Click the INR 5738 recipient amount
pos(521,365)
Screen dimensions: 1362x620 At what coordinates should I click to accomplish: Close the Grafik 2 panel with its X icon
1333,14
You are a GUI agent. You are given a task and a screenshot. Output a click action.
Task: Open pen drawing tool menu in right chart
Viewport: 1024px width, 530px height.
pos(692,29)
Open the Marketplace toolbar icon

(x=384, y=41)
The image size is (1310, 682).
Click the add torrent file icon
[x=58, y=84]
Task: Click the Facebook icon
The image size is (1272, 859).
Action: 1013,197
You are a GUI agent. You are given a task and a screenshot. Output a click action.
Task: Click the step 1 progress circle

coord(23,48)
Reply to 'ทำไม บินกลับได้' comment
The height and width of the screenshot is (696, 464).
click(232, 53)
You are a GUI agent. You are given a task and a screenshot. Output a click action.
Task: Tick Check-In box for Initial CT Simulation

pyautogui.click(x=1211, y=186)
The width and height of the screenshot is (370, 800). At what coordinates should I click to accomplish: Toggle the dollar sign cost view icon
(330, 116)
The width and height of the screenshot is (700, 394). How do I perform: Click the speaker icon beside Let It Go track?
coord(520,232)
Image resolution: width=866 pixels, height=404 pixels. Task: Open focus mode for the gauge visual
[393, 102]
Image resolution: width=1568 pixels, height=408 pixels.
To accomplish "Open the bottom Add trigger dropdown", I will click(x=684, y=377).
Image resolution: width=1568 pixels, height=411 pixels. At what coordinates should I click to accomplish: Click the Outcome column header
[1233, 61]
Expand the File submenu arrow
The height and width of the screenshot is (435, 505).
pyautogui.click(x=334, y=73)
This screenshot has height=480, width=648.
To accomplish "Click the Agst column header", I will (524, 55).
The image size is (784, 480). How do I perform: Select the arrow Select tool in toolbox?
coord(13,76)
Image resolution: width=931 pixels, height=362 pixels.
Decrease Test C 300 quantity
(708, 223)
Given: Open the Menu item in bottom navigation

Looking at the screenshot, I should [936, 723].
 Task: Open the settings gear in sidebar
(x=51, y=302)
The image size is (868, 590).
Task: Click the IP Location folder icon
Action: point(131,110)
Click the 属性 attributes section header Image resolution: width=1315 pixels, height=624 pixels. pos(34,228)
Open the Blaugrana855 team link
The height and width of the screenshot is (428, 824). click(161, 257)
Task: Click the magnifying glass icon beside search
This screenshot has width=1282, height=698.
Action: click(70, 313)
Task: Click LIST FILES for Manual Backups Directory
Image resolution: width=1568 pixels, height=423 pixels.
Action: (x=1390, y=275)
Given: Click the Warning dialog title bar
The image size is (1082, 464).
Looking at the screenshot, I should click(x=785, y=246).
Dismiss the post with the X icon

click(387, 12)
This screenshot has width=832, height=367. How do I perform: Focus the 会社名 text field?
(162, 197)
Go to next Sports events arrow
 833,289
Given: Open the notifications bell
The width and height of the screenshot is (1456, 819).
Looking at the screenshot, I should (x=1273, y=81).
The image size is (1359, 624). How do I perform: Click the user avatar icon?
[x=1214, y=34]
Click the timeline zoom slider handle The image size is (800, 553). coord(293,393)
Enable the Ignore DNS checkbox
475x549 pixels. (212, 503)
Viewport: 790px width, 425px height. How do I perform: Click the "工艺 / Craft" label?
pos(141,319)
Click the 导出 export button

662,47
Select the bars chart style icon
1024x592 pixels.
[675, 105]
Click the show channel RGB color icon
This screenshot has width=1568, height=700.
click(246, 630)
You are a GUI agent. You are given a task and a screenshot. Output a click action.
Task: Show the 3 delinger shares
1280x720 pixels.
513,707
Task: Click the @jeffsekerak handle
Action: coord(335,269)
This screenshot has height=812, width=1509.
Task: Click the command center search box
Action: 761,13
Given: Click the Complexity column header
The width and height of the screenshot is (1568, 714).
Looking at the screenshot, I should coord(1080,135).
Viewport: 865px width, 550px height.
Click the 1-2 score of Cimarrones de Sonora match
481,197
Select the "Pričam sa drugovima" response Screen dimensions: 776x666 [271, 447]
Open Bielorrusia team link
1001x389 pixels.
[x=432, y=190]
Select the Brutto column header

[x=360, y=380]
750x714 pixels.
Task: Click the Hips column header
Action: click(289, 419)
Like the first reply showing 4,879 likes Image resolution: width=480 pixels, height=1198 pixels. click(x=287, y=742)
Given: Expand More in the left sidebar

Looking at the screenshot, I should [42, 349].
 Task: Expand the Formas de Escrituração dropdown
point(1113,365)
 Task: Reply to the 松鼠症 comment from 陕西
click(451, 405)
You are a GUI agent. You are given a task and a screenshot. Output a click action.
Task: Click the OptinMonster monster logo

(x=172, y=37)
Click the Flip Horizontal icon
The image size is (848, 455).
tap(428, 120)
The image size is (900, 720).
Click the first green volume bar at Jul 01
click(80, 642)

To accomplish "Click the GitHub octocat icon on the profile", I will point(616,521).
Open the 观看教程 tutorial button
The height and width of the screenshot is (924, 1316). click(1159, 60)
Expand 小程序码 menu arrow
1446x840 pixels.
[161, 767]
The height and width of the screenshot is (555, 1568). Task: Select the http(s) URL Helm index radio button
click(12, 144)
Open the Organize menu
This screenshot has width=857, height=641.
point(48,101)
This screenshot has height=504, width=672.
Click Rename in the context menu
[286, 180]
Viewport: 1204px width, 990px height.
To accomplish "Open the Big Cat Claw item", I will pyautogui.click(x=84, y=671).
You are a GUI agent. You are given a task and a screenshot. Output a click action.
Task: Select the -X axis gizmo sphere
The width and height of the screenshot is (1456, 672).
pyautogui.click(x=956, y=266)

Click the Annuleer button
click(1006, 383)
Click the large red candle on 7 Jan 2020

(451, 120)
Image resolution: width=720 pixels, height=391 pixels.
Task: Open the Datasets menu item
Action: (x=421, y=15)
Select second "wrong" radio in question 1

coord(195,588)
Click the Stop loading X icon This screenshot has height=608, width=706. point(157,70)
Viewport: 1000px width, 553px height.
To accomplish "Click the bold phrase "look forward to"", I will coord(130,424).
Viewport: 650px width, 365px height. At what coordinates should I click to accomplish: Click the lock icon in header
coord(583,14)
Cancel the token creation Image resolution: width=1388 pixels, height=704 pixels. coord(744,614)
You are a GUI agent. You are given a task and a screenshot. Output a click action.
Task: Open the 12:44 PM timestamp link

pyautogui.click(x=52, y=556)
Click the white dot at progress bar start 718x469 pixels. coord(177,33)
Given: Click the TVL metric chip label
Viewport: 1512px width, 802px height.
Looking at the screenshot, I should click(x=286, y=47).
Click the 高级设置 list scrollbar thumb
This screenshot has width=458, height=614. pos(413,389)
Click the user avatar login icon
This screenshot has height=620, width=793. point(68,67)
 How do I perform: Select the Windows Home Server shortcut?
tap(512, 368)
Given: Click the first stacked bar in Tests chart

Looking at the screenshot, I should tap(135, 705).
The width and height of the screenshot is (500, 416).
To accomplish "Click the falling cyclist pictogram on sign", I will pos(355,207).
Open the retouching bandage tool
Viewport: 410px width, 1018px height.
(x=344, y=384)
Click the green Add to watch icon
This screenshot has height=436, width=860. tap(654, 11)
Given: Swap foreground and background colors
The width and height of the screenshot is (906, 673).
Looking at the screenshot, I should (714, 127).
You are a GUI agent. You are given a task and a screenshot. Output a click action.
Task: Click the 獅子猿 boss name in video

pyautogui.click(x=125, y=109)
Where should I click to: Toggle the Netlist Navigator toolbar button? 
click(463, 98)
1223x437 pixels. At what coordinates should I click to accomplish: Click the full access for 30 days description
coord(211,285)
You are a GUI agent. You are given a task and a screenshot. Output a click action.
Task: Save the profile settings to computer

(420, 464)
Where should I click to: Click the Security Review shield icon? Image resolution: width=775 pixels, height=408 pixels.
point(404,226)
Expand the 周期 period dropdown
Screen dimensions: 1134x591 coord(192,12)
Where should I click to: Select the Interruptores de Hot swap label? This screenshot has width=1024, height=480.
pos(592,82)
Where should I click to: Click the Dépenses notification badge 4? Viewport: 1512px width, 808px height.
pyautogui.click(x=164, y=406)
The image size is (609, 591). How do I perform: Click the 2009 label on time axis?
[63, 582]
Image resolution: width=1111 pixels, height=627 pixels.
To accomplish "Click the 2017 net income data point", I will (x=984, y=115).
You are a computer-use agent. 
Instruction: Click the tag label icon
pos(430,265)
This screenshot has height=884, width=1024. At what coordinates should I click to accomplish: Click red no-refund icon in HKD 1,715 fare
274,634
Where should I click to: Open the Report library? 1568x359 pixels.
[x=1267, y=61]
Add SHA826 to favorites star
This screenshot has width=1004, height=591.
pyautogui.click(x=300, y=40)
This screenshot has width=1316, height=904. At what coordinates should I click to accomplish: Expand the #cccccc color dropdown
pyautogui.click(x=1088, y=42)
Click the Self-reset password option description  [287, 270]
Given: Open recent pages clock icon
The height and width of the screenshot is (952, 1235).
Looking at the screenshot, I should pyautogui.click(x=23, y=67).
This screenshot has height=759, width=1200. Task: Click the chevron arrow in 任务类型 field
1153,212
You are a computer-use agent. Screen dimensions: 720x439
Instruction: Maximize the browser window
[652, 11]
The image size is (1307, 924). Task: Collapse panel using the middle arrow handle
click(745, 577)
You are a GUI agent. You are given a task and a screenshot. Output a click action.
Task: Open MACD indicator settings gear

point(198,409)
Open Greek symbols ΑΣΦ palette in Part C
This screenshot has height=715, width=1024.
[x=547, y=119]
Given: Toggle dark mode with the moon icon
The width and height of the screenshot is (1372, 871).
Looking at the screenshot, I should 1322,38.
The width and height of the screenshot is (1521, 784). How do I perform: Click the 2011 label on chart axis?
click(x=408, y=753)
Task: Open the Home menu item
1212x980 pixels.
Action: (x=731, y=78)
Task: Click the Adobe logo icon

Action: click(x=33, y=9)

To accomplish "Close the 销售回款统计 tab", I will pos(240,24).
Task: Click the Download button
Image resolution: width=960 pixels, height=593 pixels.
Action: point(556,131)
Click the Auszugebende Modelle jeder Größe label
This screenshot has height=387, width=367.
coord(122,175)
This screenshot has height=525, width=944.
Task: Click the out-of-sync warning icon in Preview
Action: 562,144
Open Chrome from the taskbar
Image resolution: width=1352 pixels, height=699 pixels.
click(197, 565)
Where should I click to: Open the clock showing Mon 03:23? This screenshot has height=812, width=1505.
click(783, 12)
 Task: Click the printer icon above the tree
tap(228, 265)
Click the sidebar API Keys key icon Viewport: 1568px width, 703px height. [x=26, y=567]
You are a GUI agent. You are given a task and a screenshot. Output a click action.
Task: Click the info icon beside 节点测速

_ _ _ _

- **WHAT THE EXERCISE ASKS**
In the listing above, locate the line with "Viewport: 650px width, 365px" and the line with "Given: Click the TVL metric chip label", then extract exactly those lines and every line between them, and nothing more.

- **WRITTEN SOLUTION**
Viewport: 650px width, 365px height. At what coordinates should I click to accomplish: Click the lock icon in header
coord(583,14)
Cancel the token creation Image resolution: width=1388 pixels, height=704 pixels. coord(744,614)
You are a GUI agent. You are given a task and a screenshot. Output a click action.
Task: Open the 12:44 PM timestamp link

pyautogui.click(x=52, y=556)
Click the white dot at progress bar start 718x469 pixels. coord(177,33)
Given: Click the TVL metric chip label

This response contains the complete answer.